Pick out each line of the records that includes the string "chart", and copy it.
Given records Start Marker
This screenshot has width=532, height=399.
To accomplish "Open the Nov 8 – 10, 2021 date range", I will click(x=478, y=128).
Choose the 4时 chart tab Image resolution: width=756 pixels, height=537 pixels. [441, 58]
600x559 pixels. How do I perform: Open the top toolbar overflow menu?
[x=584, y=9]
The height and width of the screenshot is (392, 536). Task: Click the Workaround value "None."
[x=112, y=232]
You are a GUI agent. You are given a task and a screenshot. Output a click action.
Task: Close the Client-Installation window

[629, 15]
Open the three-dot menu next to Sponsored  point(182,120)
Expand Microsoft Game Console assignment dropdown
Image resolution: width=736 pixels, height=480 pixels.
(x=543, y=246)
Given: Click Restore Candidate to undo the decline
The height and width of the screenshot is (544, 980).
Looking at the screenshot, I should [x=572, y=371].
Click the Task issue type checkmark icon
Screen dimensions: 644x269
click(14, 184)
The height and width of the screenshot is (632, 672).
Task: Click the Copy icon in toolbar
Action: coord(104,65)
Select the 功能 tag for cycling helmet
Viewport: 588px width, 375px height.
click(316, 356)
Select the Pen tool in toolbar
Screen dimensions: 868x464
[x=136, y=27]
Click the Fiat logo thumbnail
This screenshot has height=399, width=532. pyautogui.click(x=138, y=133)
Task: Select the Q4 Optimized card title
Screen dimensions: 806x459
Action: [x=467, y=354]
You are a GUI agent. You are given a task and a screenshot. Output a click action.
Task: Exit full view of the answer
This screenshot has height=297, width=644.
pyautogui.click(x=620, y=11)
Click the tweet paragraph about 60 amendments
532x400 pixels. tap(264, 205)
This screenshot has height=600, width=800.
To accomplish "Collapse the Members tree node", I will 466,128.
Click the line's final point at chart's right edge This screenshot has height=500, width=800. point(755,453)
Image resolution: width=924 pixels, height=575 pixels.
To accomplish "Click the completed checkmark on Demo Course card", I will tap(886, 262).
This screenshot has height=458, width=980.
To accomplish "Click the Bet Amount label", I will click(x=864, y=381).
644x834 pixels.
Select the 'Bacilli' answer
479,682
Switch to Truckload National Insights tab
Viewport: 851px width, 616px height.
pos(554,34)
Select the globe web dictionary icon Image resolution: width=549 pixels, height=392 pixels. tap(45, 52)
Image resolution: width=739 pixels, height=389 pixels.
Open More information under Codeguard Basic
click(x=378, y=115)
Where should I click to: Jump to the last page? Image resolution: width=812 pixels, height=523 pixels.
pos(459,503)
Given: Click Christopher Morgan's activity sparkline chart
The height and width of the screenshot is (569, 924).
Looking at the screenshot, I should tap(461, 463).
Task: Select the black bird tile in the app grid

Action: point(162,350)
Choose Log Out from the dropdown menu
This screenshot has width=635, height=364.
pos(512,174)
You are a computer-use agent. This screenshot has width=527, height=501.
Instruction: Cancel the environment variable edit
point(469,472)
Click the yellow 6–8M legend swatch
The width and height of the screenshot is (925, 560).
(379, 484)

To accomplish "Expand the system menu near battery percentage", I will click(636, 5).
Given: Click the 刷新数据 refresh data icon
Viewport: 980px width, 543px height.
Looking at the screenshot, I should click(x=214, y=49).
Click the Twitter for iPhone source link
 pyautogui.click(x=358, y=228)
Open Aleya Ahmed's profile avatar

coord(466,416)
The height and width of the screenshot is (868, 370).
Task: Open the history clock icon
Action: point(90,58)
Given records End Marker
## Task output
Choose the 4时 chart tab Image resolution: width=756 pixels, height=537 pixels. [441, 58]
Click the line's final point at chart's right edge This screenshot has height=500, width=800. point(755,453)
Given: Click Christopher Morgan's activity sparkline chart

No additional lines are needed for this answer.